I feel so much love for you! Is this enough?

Love is never enough. There are mysteries in existence which don’t have any limitation. Love is the closest experience to understanding all those mysteries – because as far as the mind is concerned, it imposes limits; it cannot accept anything that is unlimited.

Just think of the whole universe. The mind can conceive of it as very vast, perhaps the boundaries of it are not available to us, but the mind finds it intrinsically impossible to conceive that there may be no boundaries at all, anywhere.

The universe has no boundaries; life has no boundaries.

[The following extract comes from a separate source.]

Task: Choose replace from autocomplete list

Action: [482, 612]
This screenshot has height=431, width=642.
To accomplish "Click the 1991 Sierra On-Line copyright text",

And love is our closest experience of this unbounded, unlimited pure space, extending and extending and you never come to the point where it is written, “This is the end.”

Because of this intrinsic incapacity of the mind, it always inquires, “Is it enough?” It wants it to be enough so that it can create a boundary around it. Anything that can be limited by the mind becomes an object. Love is not an object. You cannot put it on the scientist’s table to dissect it, to find out what basic elements it is made of.

Because the scientist cannot make love objective, there are only two possibilities for him. If he is authentic and sincere, he will say, “I do not know love,” because his way of knowing is only objective and love cannot be reduced to an object. But if he is not a sincere scientific mind but a fanatic, then rather than accepting his own ignorance he will deny the existence of love itself. He will say it is all imagination, it is all emotion, it is all sentimentality; it is not even worth considering.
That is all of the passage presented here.